The Dunning–Kruger effect and you
According to Wikipedia,
The Dunning–Kruger effect is a cognitive bias in which unskilled people make poor decisions and reach erroneous conclusions, but their incompetence denies them the metacognitive ability to realize their mistakes.
The more ignorant you are about a subject, the easier it seems to you. When I was starting out as a translator, I got bitten by this more times than I like to remember.
Paper and pulp? Why not — how hard could it be? I use paper every day, and once I took a paper-making class. A survey on healthcare in Vietnam? I just had my checkup last month, and I LOVE Vietnamese food. And so on.
Even when I glanced over a document ahead of time, it seemed easy — it wasn't until I actually dug into the translation (after accepting the job, of course ) that I realized I was over my head.
As a corollary, the more we know about a subject, the more likely we are to know our limitations. For example, although I specialize in IT and telecoms, I refuse to do electronics or chip-making stuff. I know how hard that stuff is.

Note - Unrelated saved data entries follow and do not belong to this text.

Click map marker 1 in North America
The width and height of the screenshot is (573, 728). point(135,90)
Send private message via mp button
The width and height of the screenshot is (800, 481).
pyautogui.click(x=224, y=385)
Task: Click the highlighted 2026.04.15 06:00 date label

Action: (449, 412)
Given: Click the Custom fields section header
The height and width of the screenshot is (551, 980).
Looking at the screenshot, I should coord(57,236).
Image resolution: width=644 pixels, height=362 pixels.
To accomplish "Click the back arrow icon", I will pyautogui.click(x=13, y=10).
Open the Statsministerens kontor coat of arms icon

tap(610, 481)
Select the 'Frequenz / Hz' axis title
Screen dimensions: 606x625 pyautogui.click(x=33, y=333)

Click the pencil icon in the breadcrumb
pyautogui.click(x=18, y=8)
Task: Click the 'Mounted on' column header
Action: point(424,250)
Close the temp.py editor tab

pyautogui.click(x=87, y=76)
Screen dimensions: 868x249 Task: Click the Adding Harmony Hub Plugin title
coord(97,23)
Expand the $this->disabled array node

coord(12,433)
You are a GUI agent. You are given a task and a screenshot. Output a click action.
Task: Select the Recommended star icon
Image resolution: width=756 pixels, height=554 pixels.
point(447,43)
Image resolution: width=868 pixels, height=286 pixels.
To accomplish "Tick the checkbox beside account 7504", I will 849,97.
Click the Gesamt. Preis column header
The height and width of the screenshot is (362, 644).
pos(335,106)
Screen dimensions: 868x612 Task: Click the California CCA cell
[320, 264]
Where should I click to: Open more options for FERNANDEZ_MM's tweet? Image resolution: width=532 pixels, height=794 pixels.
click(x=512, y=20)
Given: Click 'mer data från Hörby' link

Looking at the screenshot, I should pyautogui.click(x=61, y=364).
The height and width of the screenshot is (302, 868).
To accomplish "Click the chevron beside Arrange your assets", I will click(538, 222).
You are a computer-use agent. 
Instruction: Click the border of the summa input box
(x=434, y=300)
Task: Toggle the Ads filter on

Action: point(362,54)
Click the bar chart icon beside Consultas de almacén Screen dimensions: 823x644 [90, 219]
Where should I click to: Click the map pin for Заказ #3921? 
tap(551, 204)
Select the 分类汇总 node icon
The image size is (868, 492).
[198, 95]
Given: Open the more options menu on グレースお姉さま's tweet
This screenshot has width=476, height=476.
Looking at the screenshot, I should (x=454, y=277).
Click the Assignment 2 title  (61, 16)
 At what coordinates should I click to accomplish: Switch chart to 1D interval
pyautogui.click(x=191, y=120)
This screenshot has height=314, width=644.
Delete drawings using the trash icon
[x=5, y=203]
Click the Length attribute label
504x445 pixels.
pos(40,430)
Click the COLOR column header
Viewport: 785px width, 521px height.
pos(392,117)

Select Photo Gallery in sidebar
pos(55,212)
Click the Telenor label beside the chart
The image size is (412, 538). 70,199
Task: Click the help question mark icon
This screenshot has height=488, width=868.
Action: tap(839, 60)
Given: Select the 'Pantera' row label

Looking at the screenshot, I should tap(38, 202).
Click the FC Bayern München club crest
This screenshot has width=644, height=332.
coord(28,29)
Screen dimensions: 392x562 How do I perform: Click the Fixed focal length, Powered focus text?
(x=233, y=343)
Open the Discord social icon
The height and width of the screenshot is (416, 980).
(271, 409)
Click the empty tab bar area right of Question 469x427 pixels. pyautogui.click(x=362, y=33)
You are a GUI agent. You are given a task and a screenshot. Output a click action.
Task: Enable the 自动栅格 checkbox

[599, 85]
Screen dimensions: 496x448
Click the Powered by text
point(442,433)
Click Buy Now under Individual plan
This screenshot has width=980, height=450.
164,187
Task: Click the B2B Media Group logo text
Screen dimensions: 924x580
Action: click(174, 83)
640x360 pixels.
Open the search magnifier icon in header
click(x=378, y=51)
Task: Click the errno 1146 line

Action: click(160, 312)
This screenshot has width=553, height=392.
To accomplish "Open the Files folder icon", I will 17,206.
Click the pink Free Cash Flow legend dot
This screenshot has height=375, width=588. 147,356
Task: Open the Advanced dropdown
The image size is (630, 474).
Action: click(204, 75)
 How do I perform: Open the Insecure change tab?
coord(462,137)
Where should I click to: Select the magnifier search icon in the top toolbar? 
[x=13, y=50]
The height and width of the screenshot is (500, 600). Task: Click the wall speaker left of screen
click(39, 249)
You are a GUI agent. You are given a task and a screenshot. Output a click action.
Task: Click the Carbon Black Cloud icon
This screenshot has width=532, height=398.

The problem with the Dunning–Kruger effect is that you actually believe that you can do a good job. How do you know to turn down a job when you think you can do it?
After a while, I developed a kind of sanity check when offered a job in a new field. I ask myself how long actual experts in the field study. Then I ask myself if I have studied that field long enough to duplicate their understanding.
And then for good measure, I think about all the botched translations I've seen in my fields by people who said, "Why not — I own a copy of Windows and play Minefield ALL THE TIME."